Since launching their defence Only Dreemin have been asked, both directly and on internet forums, to provide written evidence of their dealings with the mysterious and previously unheard of Wild Aspects and Panoramas, and of their licensing deals for other material. The requests have met with silence.

If it walks like a duck and quacks, it’s a duck. And if a company is caught selling images which one of the image creators proves are stolen, and the company is simultaneously selling other images of dubious provenance for which the company cannot provide paperwork, you can bet your bottom Króna that selling ripped off images is at the heart of their business.

Ironically, as the dust settles, it’s clear that Rebekka is the big winner from the whole brouhaha. She may have lost a few thousand quid in sales to Only Dreemin, but she’s gained a lot more than that in publicity, all of it good. They, on the other hand, have been exposed as a bunch of low rent chisellers, and can look forward to interesting discussions with lawyers from the Tate Modern, the Lichtenstein Foundation, and various American film companies.

But the real losers are Yahoo and Flickr.
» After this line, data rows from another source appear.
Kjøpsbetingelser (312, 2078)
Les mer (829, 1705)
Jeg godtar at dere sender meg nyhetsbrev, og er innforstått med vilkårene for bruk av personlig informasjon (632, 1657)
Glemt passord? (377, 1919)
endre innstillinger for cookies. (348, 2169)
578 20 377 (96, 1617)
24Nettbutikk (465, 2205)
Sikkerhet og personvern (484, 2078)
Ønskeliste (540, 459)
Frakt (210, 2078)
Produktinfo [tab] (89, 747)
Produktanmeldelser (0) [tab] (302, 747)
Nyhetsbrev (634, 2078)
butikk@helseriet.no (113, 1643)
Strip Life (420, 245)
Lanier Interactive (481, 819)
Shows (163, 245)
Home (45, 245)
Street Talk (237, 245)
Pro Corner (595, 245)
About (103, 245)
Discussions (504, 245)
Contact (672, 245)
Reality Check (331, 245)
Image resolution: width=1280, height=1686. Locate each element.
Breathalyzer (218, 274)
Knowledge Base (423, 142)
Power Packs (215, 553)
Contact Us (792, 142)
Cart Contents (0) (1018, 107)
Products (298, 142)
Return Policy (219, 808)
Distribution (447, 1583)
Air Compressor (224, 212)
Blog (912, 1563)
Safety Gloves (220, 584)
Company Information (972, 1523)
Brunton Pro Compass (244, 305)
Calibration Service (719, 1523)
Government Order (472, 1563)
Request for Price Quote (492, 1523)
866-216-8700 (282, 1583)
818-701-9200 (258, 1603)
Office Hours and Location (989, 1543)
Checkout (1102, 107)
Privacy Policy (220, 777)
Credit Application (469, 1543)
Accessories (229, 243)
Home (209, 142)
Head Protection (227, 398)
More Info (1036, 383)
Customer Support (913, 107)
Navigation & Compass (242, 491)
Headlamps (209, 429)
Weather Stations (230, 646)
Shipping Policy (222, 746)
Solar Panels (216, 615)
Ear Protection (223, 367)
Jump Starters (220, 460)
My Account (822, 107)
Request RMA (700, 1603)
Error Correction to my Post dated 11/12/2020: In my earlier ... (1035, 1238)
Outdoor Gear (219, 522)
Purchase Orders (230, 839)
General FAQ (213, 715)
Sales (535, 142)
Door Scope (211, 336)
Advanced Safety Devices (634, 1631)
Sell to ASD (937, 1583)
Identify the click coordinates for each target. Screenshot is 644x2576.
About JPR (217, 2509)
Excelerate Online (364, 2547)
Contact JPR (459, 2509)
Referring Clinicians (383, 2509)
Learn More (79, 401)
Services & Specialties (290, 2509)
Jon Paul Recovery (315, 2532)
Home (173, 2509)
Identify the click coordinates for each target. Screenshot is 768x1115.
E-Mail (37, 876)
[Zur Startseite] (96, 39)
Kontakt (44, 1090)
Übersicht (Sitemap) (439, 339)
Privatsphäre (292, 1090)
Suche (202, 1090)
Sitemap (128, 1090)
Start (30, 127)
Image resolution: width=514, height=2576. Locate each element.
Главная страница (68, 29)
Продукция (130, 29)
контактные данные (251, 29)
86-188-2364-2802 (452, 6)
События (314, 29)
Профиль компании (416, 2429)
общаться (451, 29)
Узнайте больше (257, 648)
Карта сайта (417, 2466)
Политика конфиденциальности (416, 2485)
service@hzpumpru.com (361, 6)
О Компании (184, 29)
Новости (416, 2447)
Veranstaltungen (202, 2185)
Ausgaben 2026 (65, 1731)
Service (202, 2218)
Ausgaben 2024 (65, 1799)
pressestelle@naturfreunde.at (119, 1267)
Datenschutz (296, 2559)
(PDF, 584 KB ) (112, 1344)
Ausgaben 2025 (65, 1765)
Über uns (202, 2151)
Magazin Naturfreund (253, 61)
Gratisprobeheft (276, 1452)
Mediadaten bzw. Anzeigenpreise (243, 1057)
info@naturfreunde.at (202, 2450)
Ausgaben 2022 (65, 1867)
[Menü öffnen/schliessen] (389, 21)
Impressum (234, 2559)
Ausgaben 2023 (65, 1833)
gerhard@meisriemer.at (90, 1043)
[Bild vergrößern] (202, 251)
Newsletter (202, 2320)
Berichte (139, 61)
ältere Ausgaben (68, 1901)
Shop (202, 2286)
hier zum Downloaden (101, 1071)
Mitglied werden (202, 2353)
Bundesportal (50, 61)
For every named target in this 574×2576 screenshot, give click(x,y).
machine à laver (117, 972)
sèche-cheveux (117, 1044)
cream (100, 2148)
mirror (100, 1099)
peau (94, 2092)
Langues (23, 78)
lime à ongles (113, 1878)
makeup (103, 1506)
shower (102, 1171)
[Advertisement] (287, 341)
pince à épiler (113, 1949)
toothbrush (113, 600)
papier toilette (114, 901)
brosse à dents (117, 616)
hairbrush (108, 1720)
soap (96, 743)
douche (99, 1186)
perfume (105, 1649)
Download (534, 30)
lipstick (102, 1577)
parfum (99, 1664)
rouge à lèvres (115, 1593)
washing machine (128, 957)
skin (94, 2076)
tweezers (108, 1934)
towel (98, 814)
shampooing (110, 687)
Ever since the former bought the latter in 2005 there have been intermittent grumblings of the ‘Flickr has sold out to The Man’ variety, and could no longer be trusted by their contributors. The Only Dreemin infringements provided Yahoo/Flickr with a high profile, low risk, opportunity to refute that: it would have been trivially easy for them to legally crush Only Dreemin and present themselves as defenders of their contributors’ rights.

Instead they flushed their reputation as the photo community of choice down the toilet, leaving Rebekka to conclude, in a neat Icelandic turn of phrase: ‘I doubt Yahoo gives a flying fuck at a rolling donut who uses Flickr these days.’